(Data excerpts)
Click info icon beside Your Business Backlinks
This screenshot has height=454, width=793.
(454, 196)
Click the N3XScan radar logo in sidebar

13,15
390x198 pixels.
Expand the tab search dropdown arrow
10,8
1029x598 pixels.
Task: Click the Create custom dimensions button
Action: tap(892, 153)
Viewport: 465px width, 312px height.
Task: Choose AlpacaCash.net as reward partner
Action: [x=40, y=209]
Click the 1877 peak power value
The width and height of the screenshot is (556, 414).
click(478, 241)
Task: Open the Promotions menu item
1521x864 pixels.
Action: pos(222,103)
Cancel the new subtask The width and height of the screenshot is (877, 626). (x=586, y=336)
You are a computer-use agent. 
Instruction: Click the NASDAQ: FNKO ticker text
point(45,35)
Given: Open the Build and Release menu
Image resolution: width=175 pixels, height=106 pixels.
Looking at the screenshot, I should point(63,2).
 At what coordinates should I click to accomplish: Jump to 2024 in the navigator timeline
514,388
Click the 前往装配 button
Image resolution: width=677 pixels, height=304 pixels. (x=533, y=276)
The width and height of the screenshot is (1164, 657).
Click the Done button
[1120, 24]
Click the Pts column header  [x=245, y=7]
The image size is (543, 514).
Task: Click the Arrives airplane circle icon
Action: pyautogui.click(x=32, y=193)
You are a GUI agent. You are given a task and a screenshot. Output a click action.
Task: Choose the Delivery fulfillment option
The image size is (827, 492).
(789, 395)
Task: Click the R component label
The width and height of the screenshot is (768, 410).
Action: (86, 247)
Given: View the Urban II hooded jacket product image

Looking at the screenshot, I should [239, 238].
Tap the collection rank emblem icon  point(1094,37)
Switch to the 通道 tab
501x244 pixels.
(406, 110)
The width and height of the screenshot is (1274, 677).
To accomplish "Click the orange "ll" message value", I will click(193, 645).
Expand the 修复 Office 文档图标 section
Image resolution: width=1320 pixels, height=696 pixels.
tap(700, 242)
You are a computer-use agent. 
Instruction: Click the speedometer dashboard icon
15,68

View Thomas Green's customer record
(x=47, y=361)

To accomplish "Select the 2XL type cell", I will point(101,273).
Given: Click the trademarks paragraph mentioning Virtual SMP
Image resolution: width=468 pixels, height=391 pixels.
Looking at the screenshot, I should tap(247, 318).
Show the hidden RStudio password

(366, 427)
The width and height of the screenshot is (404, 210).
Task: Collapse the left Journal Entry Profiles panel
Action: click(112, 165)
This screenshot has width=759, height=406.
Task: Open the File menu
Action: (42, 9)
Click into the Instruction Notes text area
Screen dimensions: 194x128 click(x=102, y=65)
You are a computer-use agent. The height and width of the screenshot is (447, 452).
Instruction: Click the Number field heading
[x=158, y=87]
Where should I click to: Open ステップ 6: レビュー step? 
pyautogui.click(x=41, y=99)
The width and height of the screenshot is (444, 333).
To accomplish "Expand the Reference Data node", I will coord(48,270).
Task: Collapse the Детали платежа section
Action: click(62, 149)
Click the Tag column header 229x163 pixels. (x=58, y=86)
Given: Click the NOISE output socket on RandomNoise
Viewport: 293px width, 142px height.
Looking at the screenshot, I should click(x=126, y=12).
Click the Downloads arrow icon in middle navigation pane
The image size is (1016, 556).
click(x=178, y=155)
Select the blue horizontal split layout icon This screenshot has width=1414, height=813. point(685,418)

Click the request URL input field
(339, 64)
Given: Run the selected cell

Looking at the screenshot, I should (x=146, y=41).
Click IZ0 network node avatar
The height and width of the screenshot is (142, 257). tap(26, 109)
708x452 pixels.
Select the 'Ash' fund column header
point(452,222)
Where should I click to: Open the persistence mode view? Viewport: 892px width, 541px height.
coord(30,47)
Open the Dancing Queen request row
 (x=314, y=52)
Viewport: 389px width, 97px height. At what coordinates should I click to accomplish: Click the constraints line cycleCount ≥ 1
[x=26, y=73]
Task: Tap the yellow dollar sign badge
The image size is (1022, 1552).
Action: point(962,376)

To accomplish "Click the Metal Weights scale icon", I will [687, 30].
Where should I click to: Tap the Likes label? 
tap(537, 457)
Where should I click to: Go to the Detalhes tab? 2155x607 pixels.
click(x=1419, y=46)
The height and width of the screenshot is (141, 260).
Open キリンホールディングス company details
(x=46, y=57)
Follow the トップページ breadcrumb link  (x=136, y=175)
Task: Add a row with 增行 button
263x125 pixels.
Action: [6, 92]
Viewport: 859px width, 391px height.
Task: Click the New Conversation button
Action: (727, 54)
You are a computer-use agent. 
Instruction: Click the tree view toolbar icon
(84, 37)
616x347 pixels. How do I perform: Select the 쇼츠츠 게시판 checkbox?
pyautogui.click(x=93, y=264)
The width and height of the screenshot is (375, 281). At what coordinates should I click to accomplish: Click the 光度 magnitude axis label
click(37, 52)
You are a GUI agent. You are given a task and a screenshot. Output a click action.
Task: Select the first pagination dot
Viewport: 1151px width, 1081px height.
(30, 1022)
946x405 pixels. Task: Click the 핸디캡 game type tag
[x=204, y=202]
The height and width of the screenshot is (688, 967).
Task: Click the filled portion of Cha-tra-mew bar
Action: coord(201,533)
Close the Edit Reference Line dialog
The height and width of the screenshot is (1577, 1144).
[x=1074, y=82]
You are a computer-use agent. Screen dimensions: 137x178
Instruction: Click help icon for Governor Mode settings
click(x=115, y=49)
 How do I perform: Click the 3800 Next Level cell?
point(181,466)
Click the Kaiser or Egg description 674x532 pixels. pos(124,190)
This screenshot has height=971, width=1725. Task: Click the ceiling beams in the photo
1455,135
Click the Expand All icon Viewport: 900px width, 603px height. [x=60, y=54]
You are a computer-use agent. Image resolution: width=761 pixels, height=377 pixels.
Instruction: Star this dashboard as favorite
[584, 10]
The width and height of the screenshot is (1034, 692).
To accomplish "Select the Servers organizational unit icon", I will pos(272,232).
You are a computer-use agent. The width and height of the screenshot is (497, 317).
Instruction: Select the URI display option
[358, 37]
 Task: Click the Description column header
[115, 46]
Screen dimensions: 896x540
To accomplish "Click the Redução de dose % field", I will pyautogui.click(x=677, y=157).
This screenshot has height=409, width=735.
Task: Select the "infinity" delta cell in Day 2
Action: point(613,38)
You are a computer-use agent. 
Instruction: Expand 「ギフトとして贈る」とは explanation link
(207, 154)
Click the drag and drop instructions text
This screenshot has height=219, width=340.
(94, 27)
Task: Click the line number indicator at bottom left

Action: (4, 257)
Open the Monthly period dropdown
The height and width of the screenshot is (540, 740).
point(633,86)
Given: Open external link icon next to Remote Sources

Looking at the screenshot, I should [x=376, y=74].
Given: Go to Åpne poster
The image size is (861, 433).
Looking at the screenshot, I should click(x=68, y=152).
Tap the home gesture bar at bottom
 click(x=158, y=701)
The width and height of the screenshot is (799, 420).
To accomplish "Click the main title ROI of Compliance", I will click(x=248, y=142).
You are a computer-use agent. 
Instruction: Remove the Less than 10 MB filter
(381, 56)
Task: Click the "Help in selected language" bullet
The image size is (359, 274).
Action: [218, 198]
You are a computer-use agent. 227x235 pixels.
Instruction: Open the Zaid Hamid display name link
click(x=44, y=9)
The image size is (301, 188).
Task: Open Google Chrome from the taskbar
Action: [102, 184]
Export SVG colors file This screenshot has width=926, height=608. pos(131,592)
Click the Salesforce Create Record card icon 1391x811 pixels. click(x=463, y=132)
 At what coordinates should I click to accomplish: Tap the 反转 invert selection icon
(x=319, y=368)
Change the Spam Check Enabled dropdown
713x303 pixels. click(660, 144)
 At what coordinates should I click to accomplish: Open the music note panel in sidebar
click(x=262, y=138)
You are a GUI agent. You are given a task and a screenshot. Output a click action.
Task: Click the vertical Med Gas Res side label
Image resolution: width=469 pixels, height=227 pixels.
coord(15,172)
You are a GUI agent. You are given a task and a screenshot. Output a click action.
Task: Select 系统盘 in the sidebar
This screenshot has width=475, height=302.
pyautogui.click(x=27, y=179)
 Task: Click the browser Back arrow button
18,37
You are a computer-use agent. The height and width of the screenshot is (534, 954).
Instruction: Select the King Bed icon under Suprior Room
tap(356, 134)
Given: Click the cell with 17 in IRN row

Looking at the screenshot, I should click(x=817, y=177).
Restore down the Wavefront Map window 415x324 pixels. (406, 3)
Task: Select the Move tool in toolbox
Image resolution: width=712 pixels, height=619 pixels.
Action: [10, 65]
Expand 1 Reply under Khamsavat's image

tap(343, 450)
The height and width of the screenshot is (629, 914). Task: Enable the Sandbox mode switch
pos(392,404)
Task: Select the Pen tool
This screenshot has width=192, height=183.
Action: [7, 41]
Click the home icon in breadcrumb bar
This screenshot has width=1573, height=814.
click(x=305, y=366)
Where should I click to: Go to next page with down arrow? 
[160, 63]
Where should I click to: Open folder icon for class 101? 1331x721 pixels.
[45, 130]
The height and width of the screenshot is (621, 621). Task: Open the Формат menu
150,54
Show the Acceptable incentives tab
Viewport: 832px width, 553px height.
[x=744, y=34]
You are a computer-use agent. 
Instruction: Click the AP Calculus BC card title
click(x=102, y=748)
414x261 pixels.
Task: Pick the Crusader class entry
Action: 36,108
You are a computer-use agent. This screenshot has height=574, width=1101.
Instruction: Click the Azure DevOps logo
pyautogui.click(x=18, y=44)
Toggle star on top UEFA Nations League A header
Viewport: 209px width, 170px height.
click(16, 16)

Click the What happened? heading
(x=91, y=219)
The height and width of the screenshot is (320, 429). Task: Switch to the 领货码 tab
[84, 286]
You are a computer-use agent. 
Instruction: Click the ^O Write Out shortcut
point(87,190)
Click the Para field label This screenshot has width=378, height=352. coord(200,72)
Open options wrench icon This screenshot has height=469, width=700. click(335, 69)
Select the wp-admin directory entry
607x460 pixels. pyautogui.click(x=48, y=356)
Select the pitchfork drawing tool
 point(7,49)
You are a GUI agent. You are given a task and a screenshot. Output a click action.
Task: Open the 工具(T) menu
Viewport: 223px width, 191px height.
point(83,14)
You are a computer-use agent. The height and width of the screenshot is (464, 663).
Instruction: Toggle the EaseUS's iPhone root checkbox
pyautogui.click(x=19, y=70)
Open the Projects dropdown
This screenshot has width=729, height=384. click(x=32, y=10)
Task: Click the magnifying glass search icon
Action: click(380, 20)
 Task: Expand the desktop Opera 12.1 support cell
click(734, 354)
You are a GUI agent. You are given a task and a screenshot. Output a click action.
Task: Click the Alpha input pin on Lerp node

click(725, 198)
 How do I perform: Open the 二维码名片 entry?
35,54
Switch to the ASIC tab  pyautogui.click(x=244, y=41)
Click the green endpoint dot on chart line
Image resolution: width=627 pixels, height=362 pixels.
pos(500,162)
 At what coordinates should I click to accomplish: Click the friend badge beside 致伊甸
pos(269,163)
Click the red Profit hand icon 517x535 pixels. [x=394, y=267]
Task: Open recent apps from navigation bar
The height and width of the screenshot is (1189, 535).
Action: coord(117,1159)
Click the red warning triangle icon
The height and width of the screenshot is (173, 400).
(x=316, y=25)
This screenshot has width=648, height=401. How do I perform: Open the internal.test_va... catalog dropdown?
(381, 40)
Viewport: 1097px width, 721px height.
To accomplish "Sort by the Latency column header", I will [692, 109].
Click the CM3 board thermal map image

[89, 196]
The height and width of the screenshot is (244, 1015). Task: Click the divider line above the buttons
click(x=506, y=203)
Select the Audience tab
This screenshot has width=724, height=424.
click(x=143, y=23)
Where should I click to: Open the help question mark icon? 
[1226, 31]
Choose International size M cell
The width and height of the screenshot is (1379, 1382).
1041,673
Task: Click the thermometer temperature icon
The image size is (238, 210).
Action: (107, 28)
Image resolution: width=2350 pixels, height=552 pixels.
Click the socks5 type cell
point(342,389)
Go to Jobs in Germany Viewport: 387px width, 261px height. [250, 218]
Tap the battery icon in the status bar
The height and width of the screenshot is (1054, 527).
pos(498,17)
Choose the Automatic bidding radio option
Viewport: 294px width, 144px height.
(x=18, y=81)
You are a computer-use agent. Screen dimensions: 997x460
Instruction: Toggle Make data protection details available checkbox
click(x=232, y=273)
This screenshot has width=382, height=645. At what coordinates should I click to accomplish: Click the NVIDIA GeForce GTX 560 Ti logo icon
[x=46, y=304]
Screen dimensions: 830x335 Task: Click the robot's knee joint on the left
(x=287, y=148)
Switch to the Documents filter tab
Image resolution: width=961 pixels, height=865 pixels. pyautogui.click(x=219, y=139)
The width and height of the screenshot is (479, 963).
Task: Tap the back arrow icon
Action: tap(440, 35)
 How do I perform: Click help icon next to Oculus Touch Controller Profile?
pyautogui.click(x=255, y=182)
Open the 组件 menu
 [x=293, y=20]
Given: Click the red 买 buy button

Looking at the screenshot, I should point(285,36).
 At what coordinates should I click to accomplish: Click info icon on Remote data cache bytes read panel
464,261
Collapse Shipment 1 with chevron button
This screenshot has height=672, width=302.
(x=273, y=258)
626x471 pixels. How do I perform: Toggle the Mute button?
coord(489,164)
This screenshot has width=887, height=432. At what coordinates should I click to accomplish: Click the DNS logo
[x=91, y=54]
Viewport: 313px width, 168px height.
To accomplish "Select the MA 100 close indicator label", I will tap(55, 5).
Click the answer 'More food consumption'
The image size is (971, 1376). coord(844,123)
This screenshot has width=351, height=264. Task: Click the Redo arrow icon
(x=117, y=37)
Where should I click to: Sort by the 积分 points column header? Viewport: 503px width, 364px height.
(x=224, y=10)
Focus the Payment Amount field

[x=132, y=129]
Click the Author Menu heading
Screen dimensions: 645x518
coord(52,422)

Task objective :: In the data above, each line holding "breadcrumb" is to be found and copied.

Answer section ::
Follow the トップページ breadcrumb link  (x=136, y=175)
Click the home icon in breadcrumb bar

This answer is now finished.